Substantial evidence is "more than a mere scintilla. It means such relevant evidence as a reasonable mind might accept as adequate to support a conclusion." Universal Camera Corp. v. NLRB, 340 U.S. 474, 477, 71 S.Ct. 456, 95 L.Ed. 456 (1951) (quoting Consolidated Edison Co. v. NLRB, 305 U.S. 197, 229, 59 S.Ct. 206, 83 L.Ed. 126 (1938)). Substantial evidence "is something less than the weight of the evidence, and the possibility of drawing two inconsistent conclusions from the evidence does not prevent an administrative agency's finding from being supported by substantial evidence." Consolo v. Federal Maritime Comm'n, 383 U.S. 607, 620, 86 S.Ct. 1018, 16 L.Ed.2d 131 (1966) (citations omitted). Moreover, "[t]he court may not substitute its judgment for that of the [agency] when the choice is `between two fairly conflicting views, even though the court would justifiably have made a different choice had the matter been before it de novo.'" American Spring Wire Corp. v. United States, 8 CIT 20, 22, 590 F.Supp. 1273, 1276 (1984) (quoting Penntech Papers, Inc. v. NLRB, 706 F.2d 18, 22-23 (1st Cir.1983) (quoting, in turn, Universal Camera, 340 U.S. at 488, 71 S.Ct. 456)).

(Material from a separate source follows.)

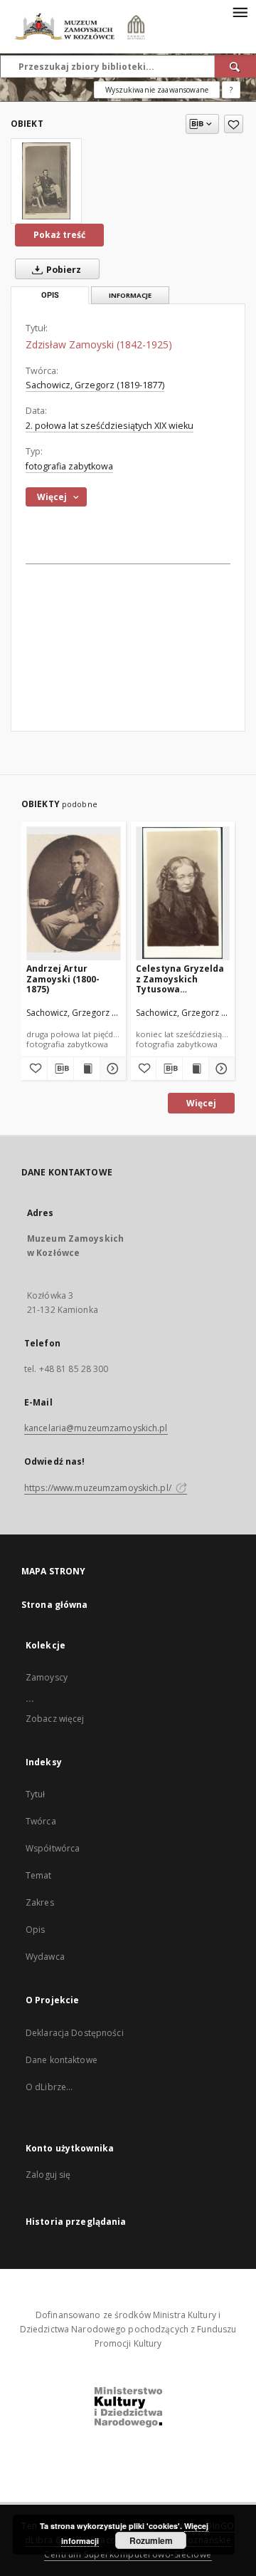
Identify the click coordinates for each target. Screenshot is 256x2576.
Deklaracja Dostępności (75, 2033)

II. CHEVRON TWO-STEP ANALYSIS

To determine whether Commerce's interpretation and application of the antidumping statute is "in accordance with law," the Court must undertake the two-step analysis prescribed by Chevron U.S.A. Inc. v. Natural Resources Defense Council, Inc. ("Chevron"), 467 U.S. 837, 104 S.Ct. 2778, 81 L.Ed.2d 694 (1984). Under the first step, the Court reviews Commerce's construction of a statutory provision to determine whether "Congress has directly spoken to the precise question at issue." Id. at 842, 104 S.Ct. 2778. "To ascertain whether Congress had an intention on the precise question at issue, [the Court] employ[s] the `traditional tools of statutory construction.'" Timex V.I., Inc. v. United States, 157 F.3d 879, 882 (Fed. Cir.1998) (citing Chevron, 467 U.S. at 843 n. 9, 104 S.Ct. 2778). "The first and foremost `tool' to be used is the statute's text, giving it its plain meaning. Because a statute's text is Congress's final expression of its intent, if the text answers the question, that is the end of the matter." Id. (citations omitted). Beyond the statute's text, the tools of statutory construction "include the statute's structure, canons of statutory construction, and legislative history." Id. (citations omitted); but see Floral Trade Council v. United States, 23 CIT ____, ____ n. 6, 41 F.Supp.2d 319, 323 n. 6 (1999) (noting that "[n]ot all rules of statutory construction rise to the level of a canon, however") (citation omitted).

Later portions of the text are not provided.